Published photos must include a credit (“photographer’s name/University of Wisconsin–Madison” or “courtesy of …”). The specific credit and other details are also embedded in the digital file, which can be viewed by using Photoshop and choosing “File Info…” under the File menu.
None of the images may be modified, altered, or used in any way that changes or misrepresents the photograph’s content or overall context.

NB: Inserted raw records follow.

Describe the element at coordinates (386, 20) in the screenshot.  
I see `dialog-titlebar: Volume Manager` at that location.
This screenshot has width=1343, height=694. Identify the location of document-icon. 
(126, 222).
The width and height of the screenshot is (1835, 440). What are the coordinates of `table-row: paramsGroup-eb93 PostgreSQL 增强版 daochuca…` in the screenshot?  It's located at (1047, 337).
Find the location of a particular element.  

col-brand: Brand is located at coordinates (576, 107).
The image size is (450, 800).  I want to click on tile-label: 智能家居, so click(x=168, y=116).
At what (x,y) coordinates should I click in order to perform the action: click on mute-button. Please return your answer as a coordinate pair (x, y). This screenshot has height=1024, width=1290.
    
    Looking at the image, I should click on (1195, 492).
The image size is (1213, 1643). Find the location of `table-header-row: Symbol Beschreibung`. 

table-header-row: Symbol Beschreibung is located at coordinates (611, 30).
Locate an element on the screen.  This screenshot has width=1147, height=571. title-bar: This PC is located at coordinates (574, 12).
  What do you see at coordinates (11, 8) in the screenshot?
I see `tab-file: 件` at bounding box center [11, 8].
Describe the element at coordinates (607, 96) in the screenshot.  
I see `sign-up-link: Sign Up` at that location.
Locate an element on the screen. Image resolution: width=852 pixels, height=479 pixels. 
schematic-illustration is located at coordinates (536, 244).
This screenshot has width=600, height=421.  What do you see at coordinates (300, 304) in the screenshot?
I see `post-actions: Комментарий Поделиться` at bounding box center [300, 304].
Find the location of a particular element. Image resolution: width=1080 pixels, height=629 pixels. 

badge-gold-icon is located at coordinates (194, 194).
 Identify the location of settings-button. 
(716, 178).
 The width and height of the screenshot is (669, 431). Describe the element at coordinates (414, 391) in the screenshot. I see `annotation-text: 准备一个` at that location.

Other university image collections
Other campus sources for photographs related to UW–Madison include:
- College of Agricultural and Life Sciences (on Flickr)
- University Archives
- UW Libraries Digital Collections
- Photographer John Maniaci, UW Health Marketing and Public Affairs
Freelance policies and rights
When hiring freelancers or using work created by freelancers, you are often commissioning the right to use that work, you are not buying ownership of the work. Consider the following policies used by the editorial team of On Wisconsin, the alumni magazine. Campus departments and units may want to adapt these policies for their publication projects that use freelancers.
- Any editorial content for On Wisconsin — including writing, photography, or illustration — that is developed outside the work–for–hire arrangements with the magazine’s staff must be done under conditions agreed upon at the time of assignment and subsequently stated in writing prior to publication.
- In most cases, On Wisconsin purchases “first serial rights” or “first North American serial rights”—also known as “first rights” or “first editorial rights,” which are defined as the right to publish the material for the first time in On Wisconsin and its subsequent online companion publications. All other subsequent rights remain with the writer, photographer, or illustrator.
- On occasion, On Wisconsin may purchase “second serial (reprint) rights,” allowing the publication of material that has already appeared in another magazine or newspaper.
- In very rare circumstances, On Wisconsin may purchase “all rights,” which prohibit the writer, photographer, or illustrator from selling the article, photo(s), or illustration(s) to another publication. Such circumstances might include, for example, an assignment to write about a subject who wishes to be profiled only in On Wisconsin or an assignment to an international freelancer who might be difficult to contact for reprints of photographs.
- When an On Wisconsin editor assigns writing, photography, or illustration, the agreement is put in writing via a standard “rights letter.” Two copies of the rights letter are sent to the freelancer, with a request to return one signed copy for the magazine’s files.